Dina knikte. Ze keek Rachida in de ogen aan. "Rachida, vind jij ook iets niet kloppen aan Monsif." Rachida zweeg even. "Ik heb niet zoveel gemerkt, alleen dat hij Zakaria uitdaagt." Dina keek droog voor haar uit na de woorden van Rachida. "Dat komt, omdat Zakaria Monsif constant uitdaagt."
Rachida knikte slechts. "Het doet me pijn dat ze niet met elkaar om kunnen gaan. Het deed me ook veel pijn doen Monsif niet zei dat hij van mij hield." Dina onderdrukte een snik. Rachida sloeg haar arm om haar vriendin. Dina leunde met haar hoofd tegen de schouder van Rachida.
Stilte vulde het moment. Woorden waren onnodig.
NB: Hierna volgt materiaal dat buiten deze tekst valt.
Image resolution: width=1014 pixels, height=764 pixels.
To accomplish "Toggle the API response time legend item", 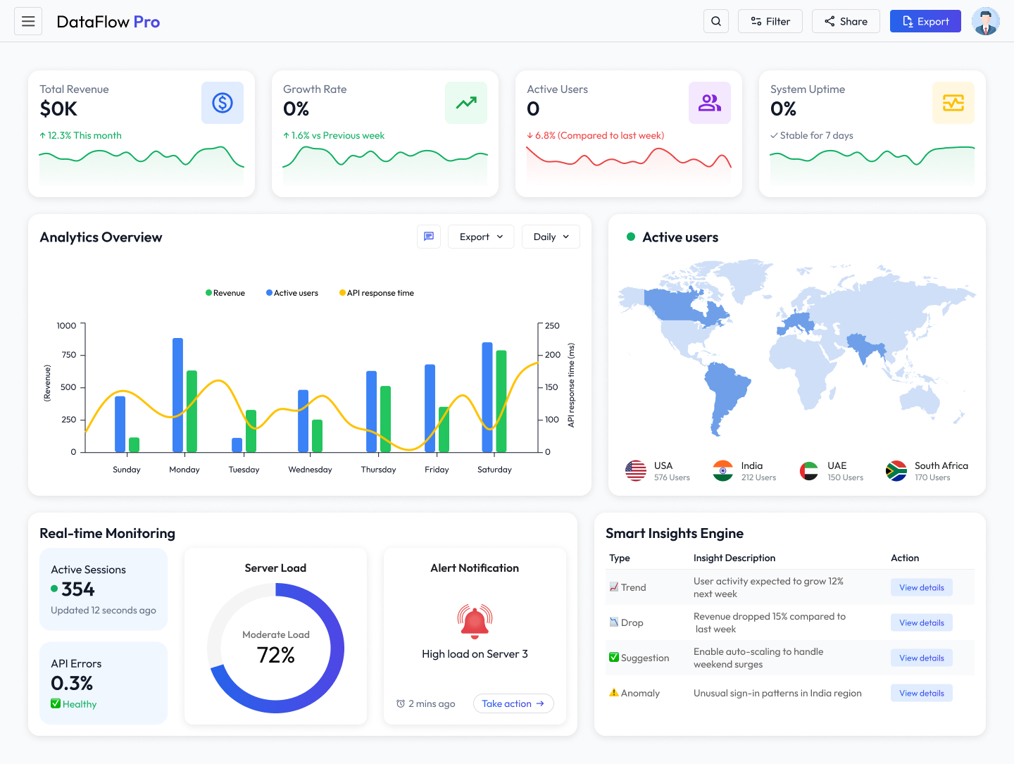I will pyautogui.click(x=376, y=292).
Woorden zouden momenteel bepaalde zaken niet recht zetten. Beiden waren ze diep gezonken in hun gedachtes. Het leven zou een stuk makkelijker zijn als we onszelf nooit dingen zouden afvragen. Vragen die vaak met 'waarom' beginnen.
En dat gevoel. Je weet het niet. Je wilt het wel weten. Je vraagt jezelf dan af, is het machteloosheid? Ben je machteloos als je je vragen wil beantwoorden, maar je weet niet hoe. Je kan het niet. Zuchtend keek Rachida uit het grote raam. De deur ging langzaam open.
"Dina," zei een zware stem. Zakaria liep naar binnen en ging naast Dina zitten, op de bank die in het kamertje bevond. "Het spijt me dat je overstuur bent," Dina keek haar neef met betraande ogen aan. "Maar het spijt me niet wat ik allemaal heb gezegd tegen Monsif. Vroeg of laat zal je merken waarom ik dit doe. Dit is allemaal voor jou, kleintje."
Rachida keek vertederd toe. Ze vond het een prachtige plaatje. Nicht en neef. Weer dacht ze aan haar zus. Maar dit keer, was er een glimlach om de lippen van Rachida en geen tranen in de ogen. "Ik houd van je, kleine Dina." Zakaria omhelsde Dina. "Ik ook van jou, grote Zakaria." Lachend gaf Zakaria een kus op haar voorhoofd.
Glimlachend had Rachida alles gevolgd. Weer ging de deur open. Monsif keek de tweetal aan die aan het omhelzen waren. Dina keek Zakaria aan en daarna Monsif. "Kom je even met mij mee?" vroeg Monsif zachtjes aan Dina. Dina keek Zakaria aan die niks zei. "Ja, ik kom er aan." Dina gaf een kus op de wang van Zakaria en liep naar Monsif.
De deur werd gesloten en hier zaten ze dan. Zakaria en Rachida, die niks wisten te zeggen. "Bedankt dat je voor Dina bent," verstoorde Zakaria de stilte. Rachida glimlachte. "Ik doe het graag voor Dina." Zakaria glimlachte terug. De vogels leken hun eigen lied te zingen. De bomen die hun eigen geluid vormden door de rustige windvlagen. Soms hoefde je niks te doen, om elkaar te begrijpen. Helemaal niks.